Actually, this is a GOOD example of why too much debugging output (and too
much redundant checking) is a bad thing.  I DON'T say we should simply turn
off some debugging messages, since that would just hide the fact we are doing
too many checks.  What I say is that we are doing too much redundant work,
which in turn produces too much redundant output, and hides other problems
because you can't do a line-by-line analysis of 25k lines of output.

> > - Overhead is overhead, no matter how small it seems to be.  When you
> >   start doing things many times for each disk, it slows things down,
> >   especially when you start having hundreds of disks.
> 
> This is just an academic arguement, because we are talking 
> about a bunch of additional, likely not noticable *cpu cycles*!

But nothing in life is free.  It is easy to say CPU cycles are not
noticable, but if every program acts the same way then we go the
direction of Microsoft where you need a new computer for each release
of the software.  I'm not saying we need to remove functionality, but
I don't think we should do USELESS work when it is clearly not needed.

There are still paths in the (stock LVM) code where we do O(n^3) sorting
and such for PVs.  If you have 2, 3, or 10 PVs that is not noticable.
If you have 250 PVs (as with big systems I worked on), then it is bad.

> >   This is probably (in conjunction with the lvm_dir_cache() problem)
> >   the reason that the lvmtab* files were created - because it is too
> >   slow to access each disk dozens of times.
> 
> This assumption is completely wrong!
> 
> The reason to create the lvmtab* file cache was the Linux slowed down
> buffer cache behaviour when grown to its full possible size.
> 
> lvmtab* function enable accessing the LVM metadata by one file read rather
> than multiple device reads which are much slower in case the buffer cache is
> heavily populated.

But the reason it was slow to do direct device reads was because we were
reading data 50x when it would be OK to only read it once - we probably
read each PV 5x for each partition on the system.  The reason the lvmtab*
file cache is bad is because it opens the possibility that user tools see
something different than what is on disk, maybe leading to corruption.

IMHO, this one reason why people can have working LVM configs, reboot and
vgscan now fails to work - what WAS in lvmtab* was fine, but what is on
the disk is not.

> > - If you have tools using "internal" liblvm routines (i.e. ones which do
> >   not check parameters), this means to me that the library interface is
> >   not defined correctly.
> 
> Which ones are you refering to here?

It is not currently clear which functions are be internal, and which
ones are not.  That is itself a problem.

> The bare boned internal functions are defined in the same file
> as the external ones and are flagged as such.
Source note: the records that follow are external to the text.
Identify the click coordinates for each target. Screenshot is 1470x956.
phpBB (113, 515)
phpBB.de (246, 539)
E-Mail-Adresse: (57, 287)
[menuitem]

I'm not talking about static functions inside of a single source file.
Internal functions (what ever is decided to be internal) should NOT be
defined in the same header file as external functions.  That doesn't mean
they are inaccessible to user-space, but rather when people use them,
they know they are internal (subject to change, no parameter checking, etc).
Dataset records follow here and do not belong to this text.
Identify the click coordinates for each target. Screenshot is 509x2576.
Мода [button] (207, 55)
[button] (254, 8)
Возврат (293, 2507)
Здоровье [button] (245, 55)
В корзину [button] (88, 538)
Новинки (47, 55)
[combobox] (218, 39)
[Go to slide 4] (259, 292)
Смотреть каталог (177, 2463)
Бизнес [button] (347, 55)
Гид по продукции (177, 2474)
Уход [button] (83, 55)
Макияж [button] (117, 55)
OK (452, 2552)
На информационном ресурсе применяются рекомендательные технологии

There should be a class of (high level) functions which are exposed to an
application, and they have parameter checking.  These are the only ones
exposed to the user/application (even the LVM user tools).  They do not
allocate any data structs, they do not have access to the internals of the
data structs.  They are completely independent of the on-disk LVM format,
IOP version, in-memory struct format, etc.

There is another class of functions which interface with the kernel, that
do not have parameter checking, but depend on kernel IOP version (i.e.
the data struct format that the kernel is using).  There should be a class
of functions that read data from the disks that validate the data, and
depend on the data layout on disk.  There may be another class of functions
which are internal and glue the whole thing together.
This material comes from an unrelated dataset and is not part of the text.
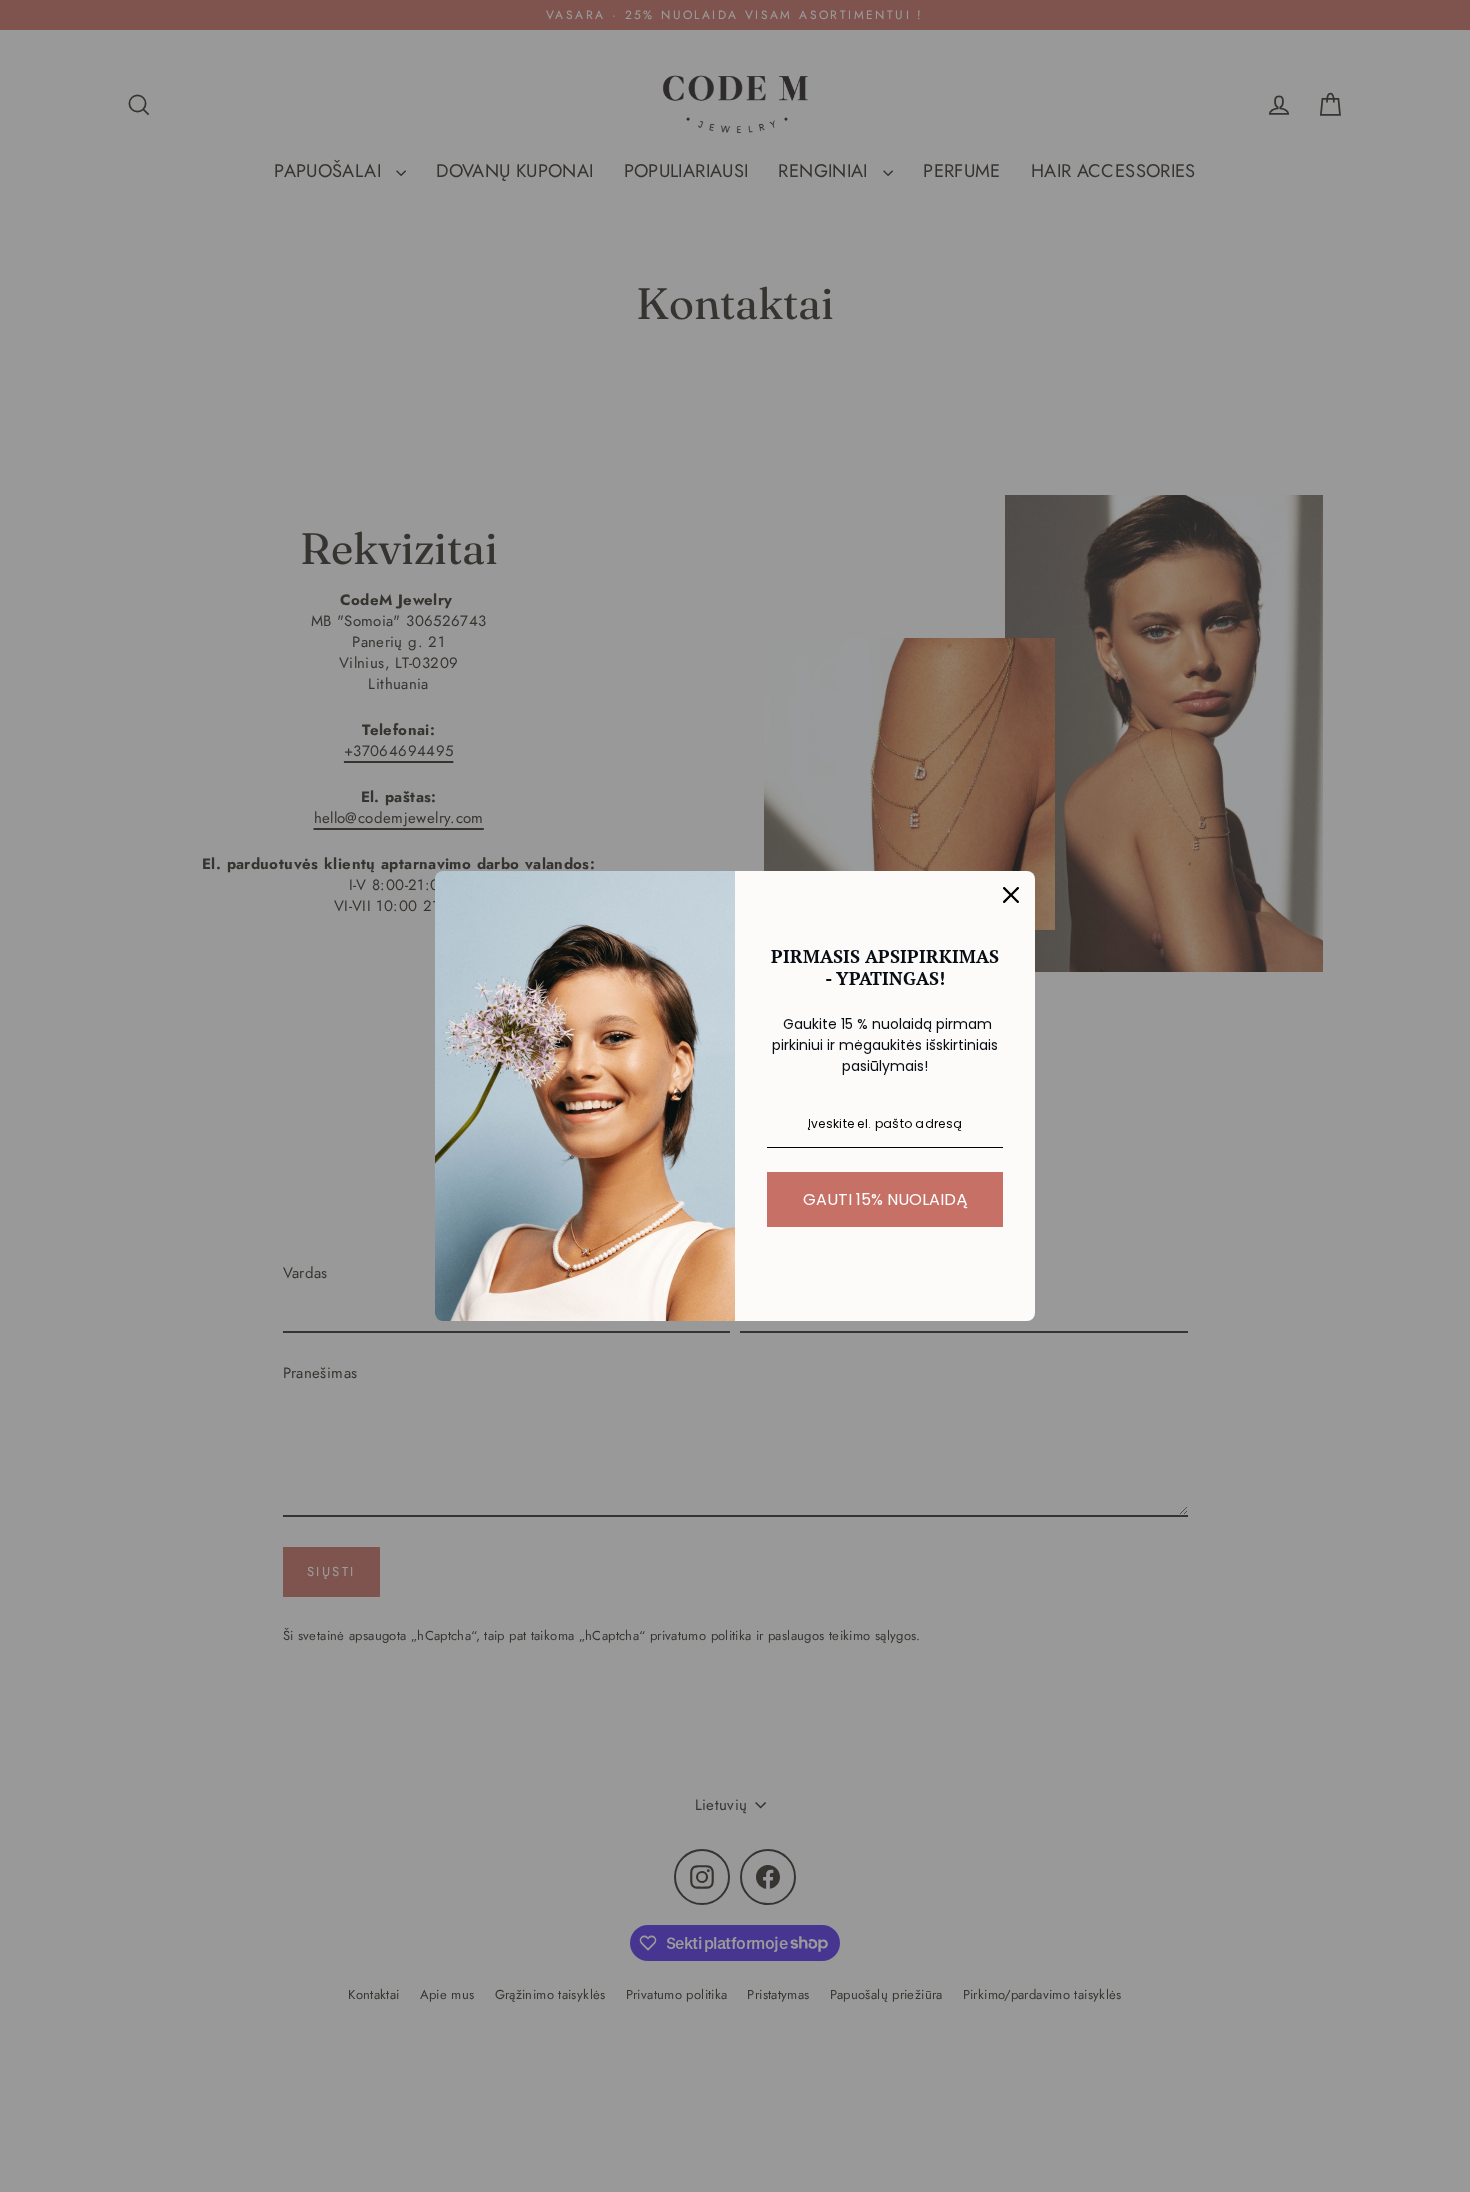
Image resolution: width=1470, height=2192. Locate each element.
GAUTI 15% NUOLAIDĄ (885, 1199)
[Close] (1011, 895)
> > There is not a clear separation of what is part of the "interface" and
> > what is "internal" to liblvm.  This is clearly a problem because each
> > CLI tool is dependent upon the IOP version, which it should not be.
> 
> The only reason is, because tools make direct use of metadata items today.
> 
> My above idea based on the assumption of your possible SHLA could address
> it because it would wrap metadata in the library completely.
> 
> Which solution do you have in mind complaining about liblvm this way?

Several possibilities exist without resorting to only having SHLA commands.
You can define functions inside the library which do allocation of structs
for the user code, and routines to access those structs to get information
The user code never accesses the data structs directly.

For _example_:
int lvm_pv_check(char *pv_name) verifies if a PV can be created on pv_name.
pv_t *lvm_pv_create(char *pv_name) initializes a PV and returns a pointer to it.
pv_t *lvm_pv_read(char *pv_name) reads existing PV data, returns pointer.
vg_t *lvm_vg_create(char *vg_name, pv_t **, ...) creates a new VG, return ptr.
vg_t *lvm_vg_read(vg_t *) reads existing VG data, returns pointer.
int lvm_vg_pv_list(vg_t *, pv_t **) to return a list of PVs in a VG
int lvm_vg_lv_list(vg_t *, lv_t **) to return a list of LVs in a VG
int lvm_lv_le_list(lv_t *, le_t **) to return a list of LEs in a LV
int lvm_lv_le_add(vg_t *, lv_t *, int num) to add 'num' LEs to a LV
etc.

None of the _user_ code is ever allocating or accessing vg_t, pv_t, lv_t
directly.  It does not matter if the IOP version changes, or the size of
the structs change, because they never access them directly (that can be
enforced by declaring vg_t, lv_t, pv_t, etc as opaque data types).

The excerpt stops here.